A Marseille, la Plaine se veut “nouvelle Zone à défendre”, là même où les Communards avaient tenté d’appeler la ville à se soulever pour “la République sociale”. En jeu, 147 ans après la Commune et cet héritage insurrectionnel souvent largement oublié : un chantier de réaménagement à marche forcée de la place Jean-Jaurès et une lutte amorcée il y a déjà plusieurs années pour la préservation de ce quartier populaire en cours de gentrification.
Cette lutte s’est intensifiée à Marseille, cette semaine, dans ce quartier iconique qui passe volontiers pour un exemple de brassage social dans la cité phocéenne - même si les dernières strates récemment installées sur les flancs de l’esplanade sont souvent mieux dotées que les habitants historiques, et pas toujours hostiles aux annonces de la municipalité lorsque celle-ci se flatte de transformer en “zone attractive” une place d’abord connue pour son marché peu cher, ses minots qui tapent le ballon et les terrasses de ses rades. Quand on épluche les interventions publiques de la mairie, le lexique municipal cingle. Depuis près de trois ans que le projet de “requalification” s’esquisse, il est question de “montée en gamme” contre des “usages déviants” d’une “minorité malfaisante”.
Dans son Histoire universelle de Marseille de presque 800 pages publiée en 2006 chez Agone, Alèssi Dell’Umbria (NDT : qui a écrit des choses fort déplaisantes sur les zadistes de NDDL) , qui vit à la Plaine, soulignait le poids de la gentrification et l’impact de l’engouement récent pour Marseille sur la politique municipale - très ciblée :
Albert Cohen, un enfant de la Plaine
Côté VIe arrondissement, ce quartier de la Plaine se trouve être le quartier où Albert Cohen a grandi. Le père de l’écrivain tenait une épicerie sur ces hauteurs qui surplombent Noailles, la Cannebière et le Vieux-Port, au 18 de la rue des Trois-Frères-Barthélemy. A l’époque on disait encore “rue des Minimes” : Cohen est né en 1895 et lorsque sa famille arrive de Corfou à Marseille, fuyant un pogrom, il a cinq ans. De cette enfance à l’amorce du siècle, Cohen se souviendra en 1969 d’une ville “exquise, savoureuse, gaie, haute en couleurs mais avec quelques laisser-allers qui ne manquent pas de charme”.

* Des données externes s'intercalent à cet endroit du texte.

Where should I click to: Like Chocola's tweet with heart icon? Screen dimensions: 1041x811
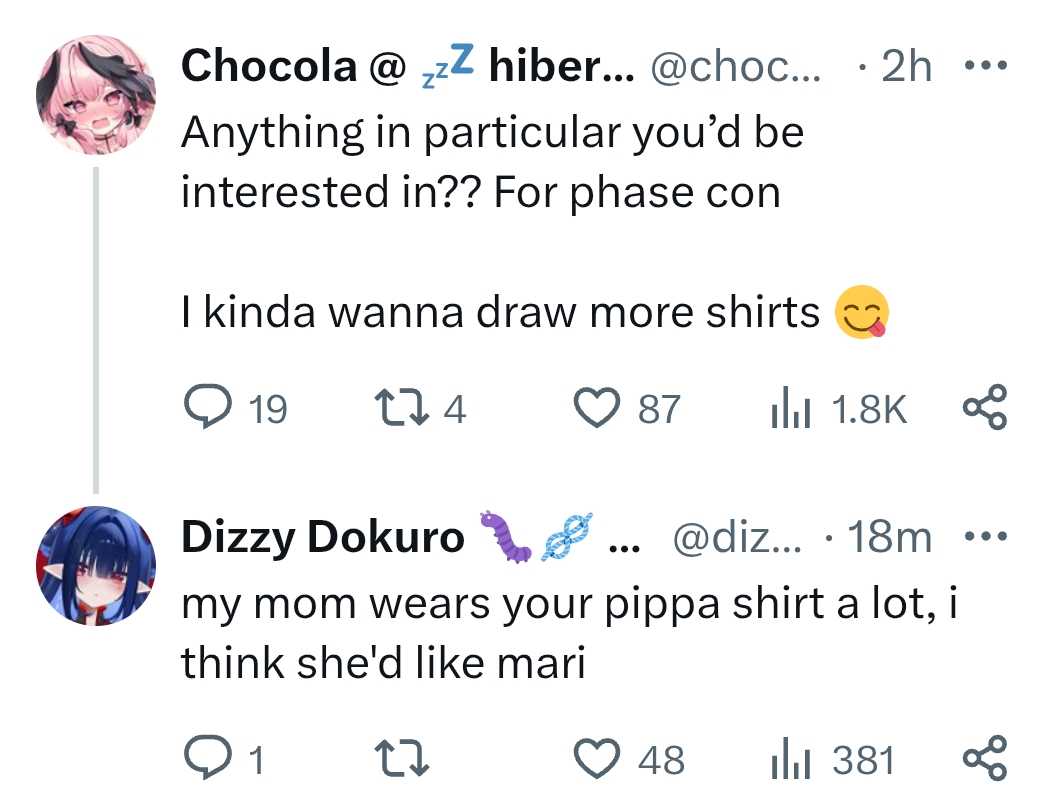[x=598, y=407]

L’évocation est un chouia pittoresque. L’auteur de Belle du Seigneur et Mangeclous, qui quittera Marseille pour Genève, si diamétralement différente et pour laquelle il confessera un vrai “coup de foudre, ne dit pas un mot de l’ADN affranchi du quartier de son enfance. Or trois décennies avant que le petit Cohen ne débarque de Grèce, cette place, rebaptisée “place Jean-Jaurès” en 1920, avait été l’épicentre des Communards marseillais.

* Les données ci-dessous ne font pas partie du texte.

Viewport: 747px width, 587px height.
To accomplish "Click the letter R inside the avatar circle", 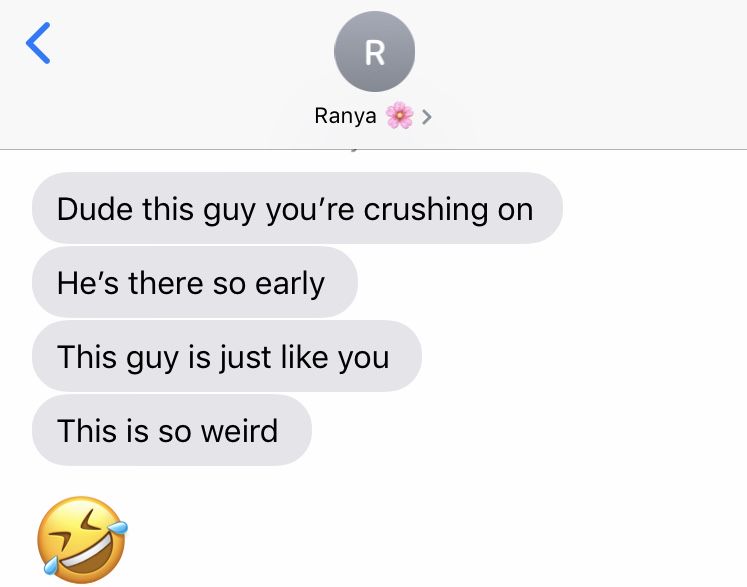I will [x=374, y=52].
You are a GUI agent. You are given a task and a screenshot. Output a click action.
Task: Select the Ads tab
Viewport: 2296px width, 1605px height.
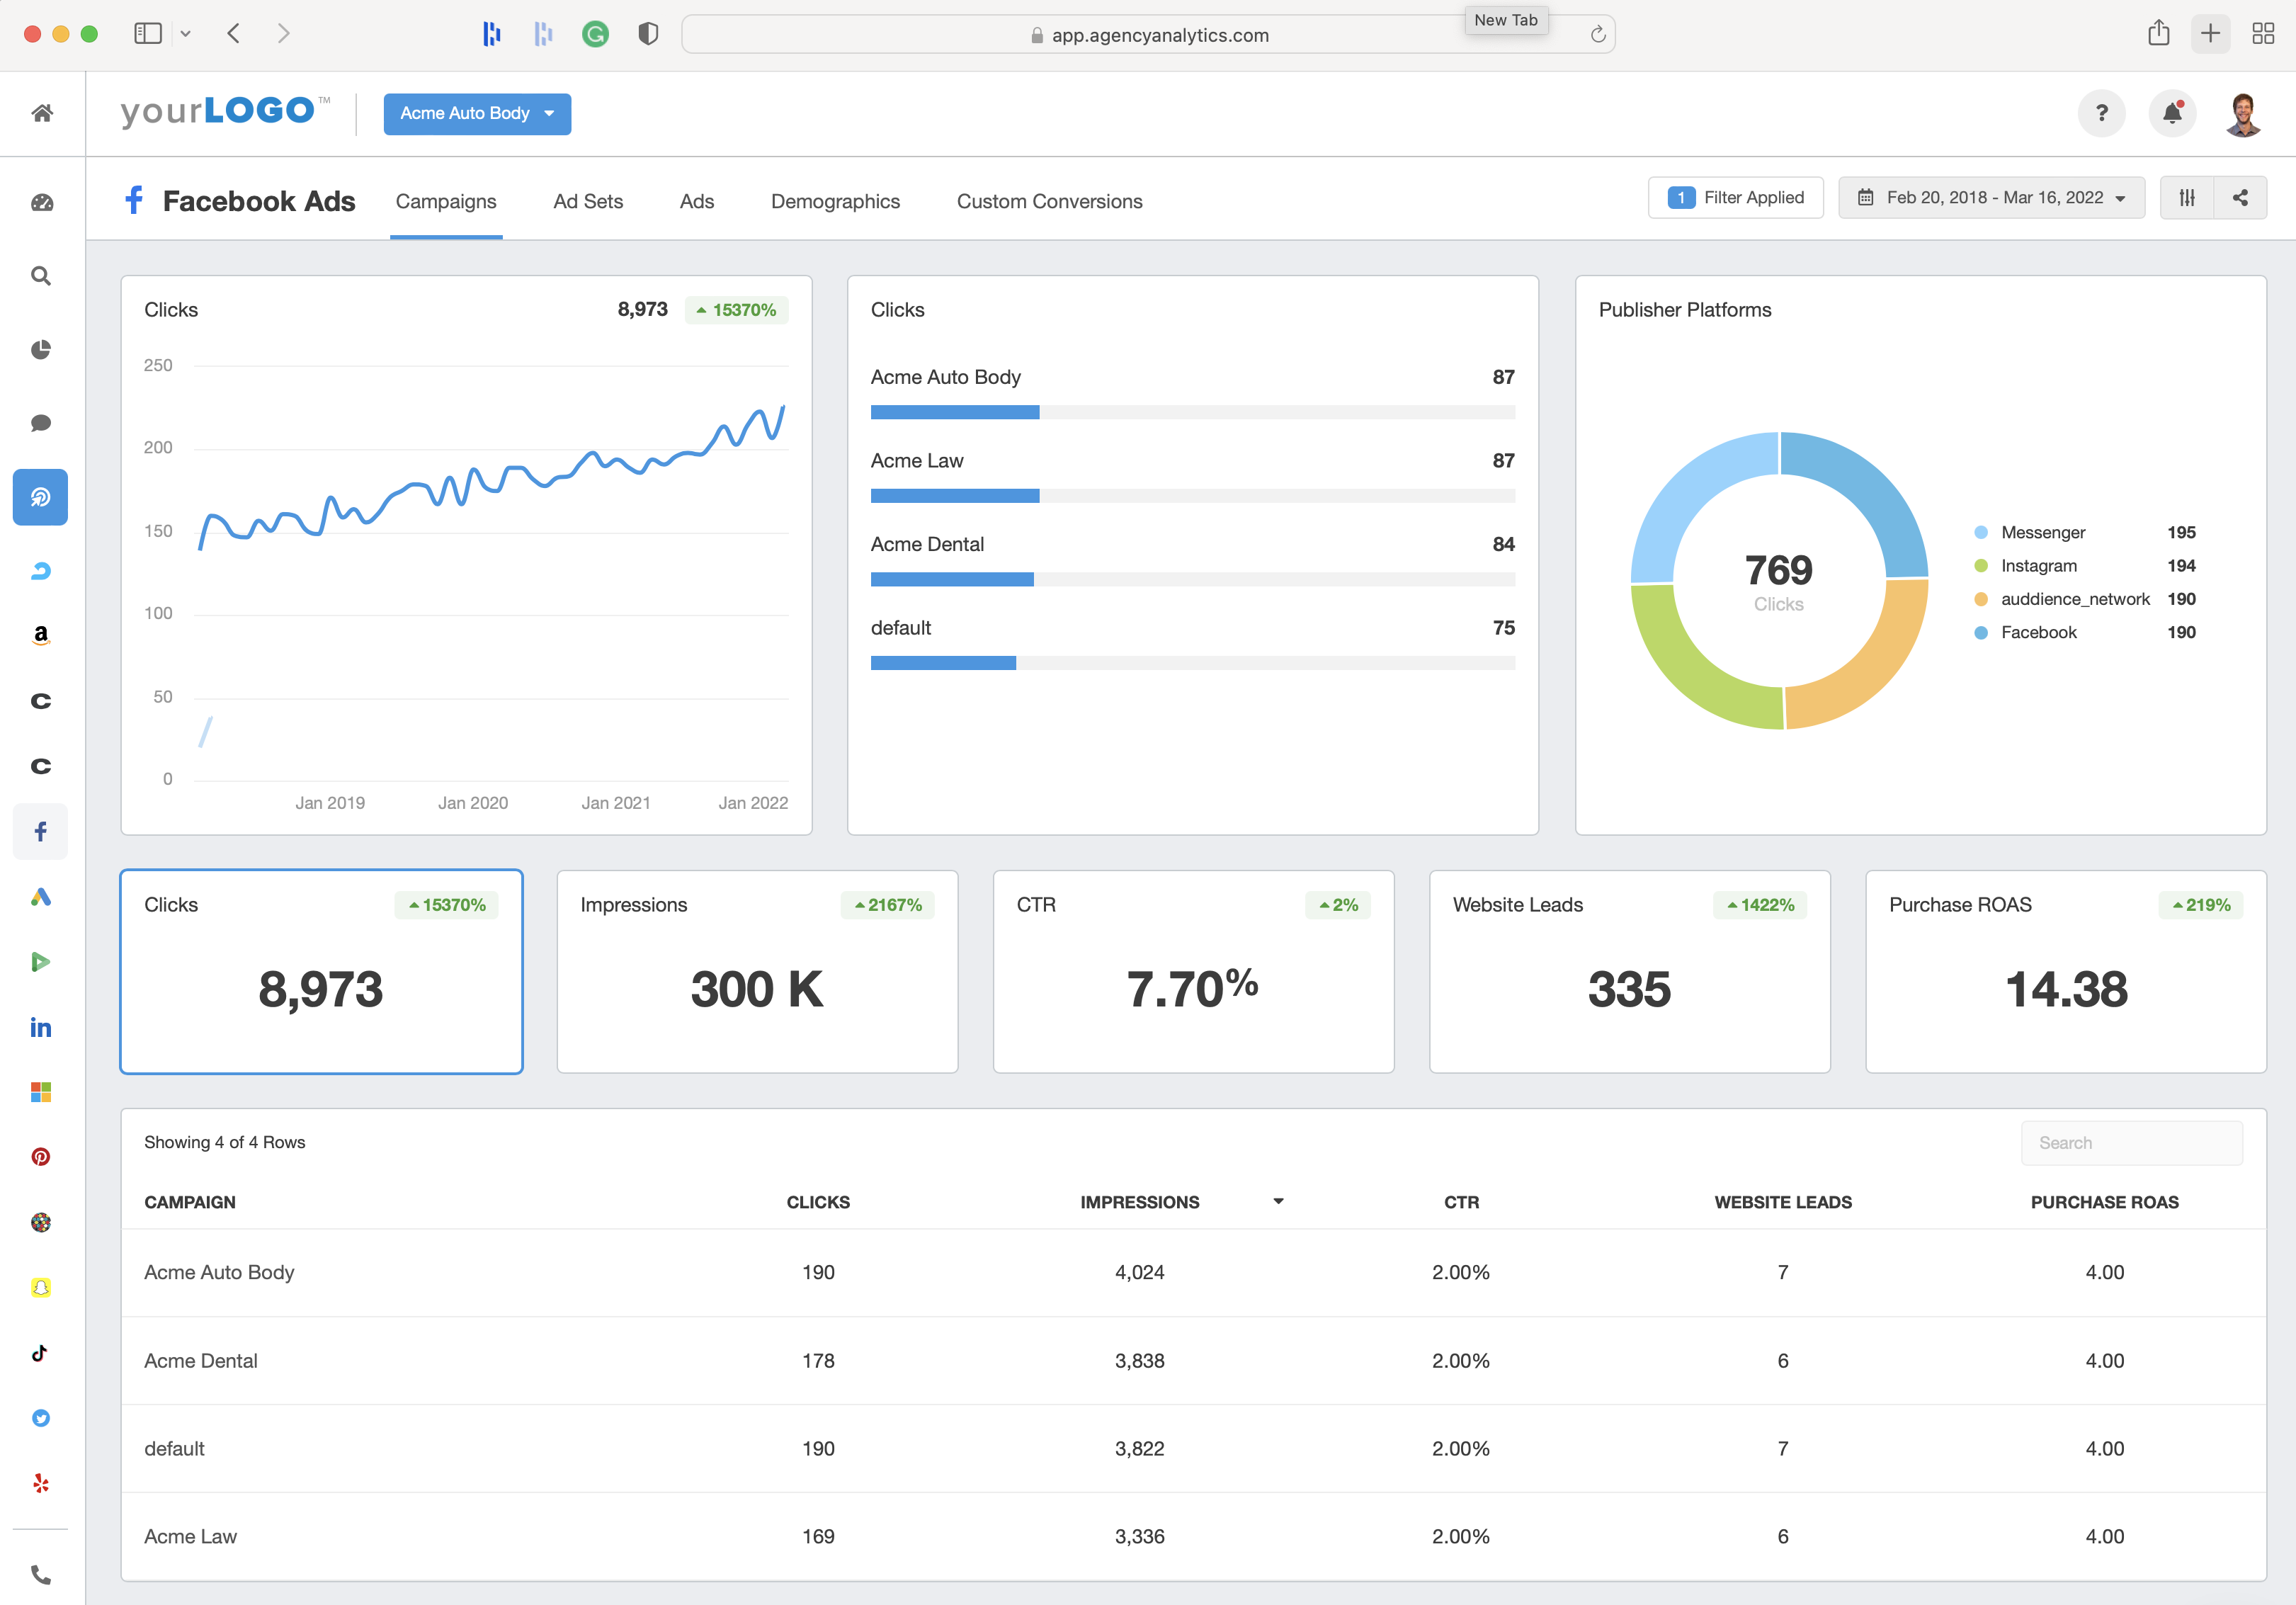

Entre le 22 mars et le 5 avril 1871, des militants marseillais d’obédiences variées se rassemblaient pour soutenir la Commune de Paris après le soulèvement du 18 mars dans la capitale. Ce n’était pas leur première tentative : l’année précédente, au creux du mois d’août, une première tentative d’insurrection populaire avait échoué et envoyé les protagonistes au cachot au fort Saint-Jean, encore loin d’être réhabilité pour servir d’aile au MUCEM. Parmi eux, un certain Gaston Crémieux, un Juif natif de Nîmes, militant radical issu d’une famille pauvre devenu avocat et journaliste - sans lien de parenté avec Adolphe, l’autre Crémieux resté célèbre, de Nîmes lui aussi, qui donnera la nationalité française aux Juifs d’Algérie à la même époque.

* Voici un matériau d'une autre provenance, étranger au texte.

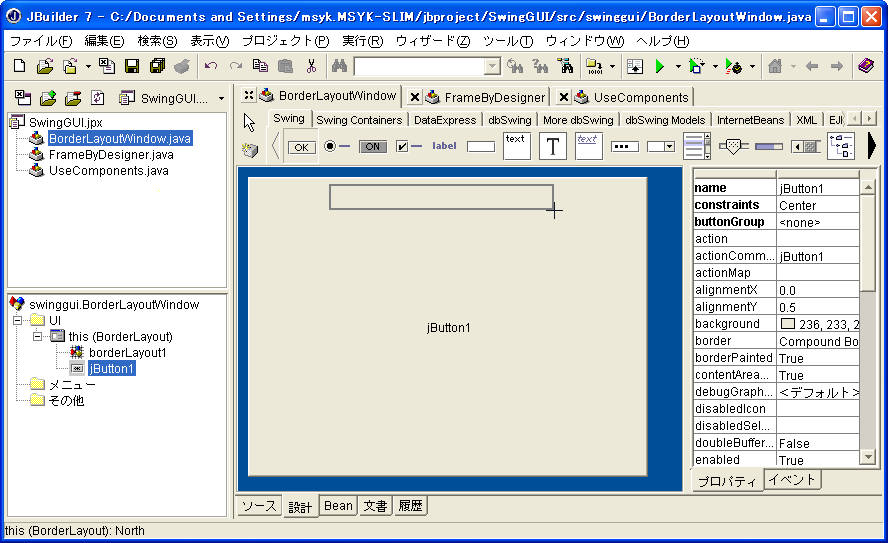Select the JButton OK palette component

point(301,146)
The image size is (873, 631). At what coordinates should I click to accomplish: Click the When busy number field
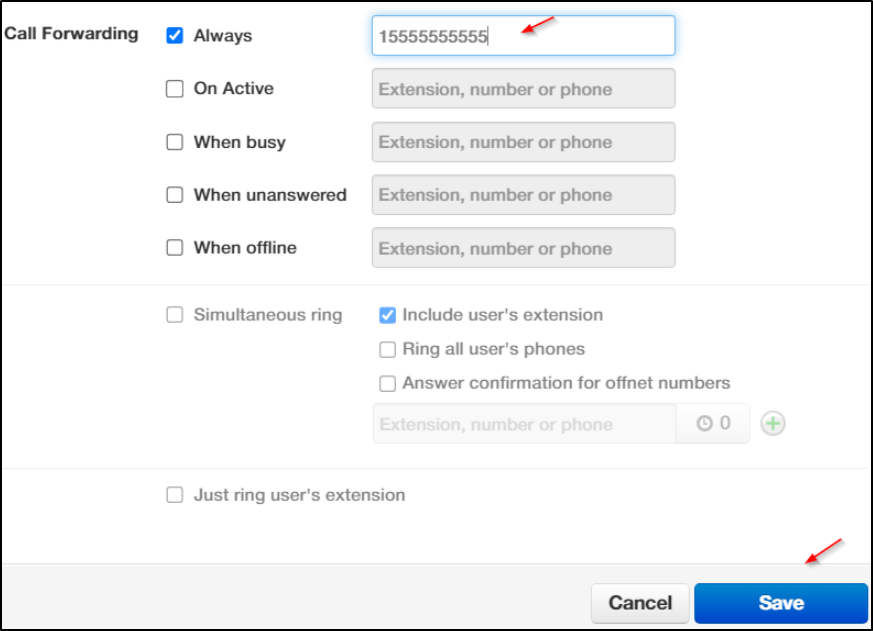[x=523, y=142]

Libéré des geôles du Fort-Saint-Jean sur ordre de Gambetta en septembre 1870 après la proclamation de la IIIe République, Crémieux jouera un rôle de premier plan parmi les Communards Marseillais lorsque ceux-ci chercheront, depuis leur place forte de la Plaine, à se positionner en relais de l’insurrection parisienne. "Rentrez chez vous, prenez vos fusils, non pas pour attaquer, mais pour vous défendre”, haranguera Crémieux, appelant les Marseillais à prendre les armes contre “les Versaillais”.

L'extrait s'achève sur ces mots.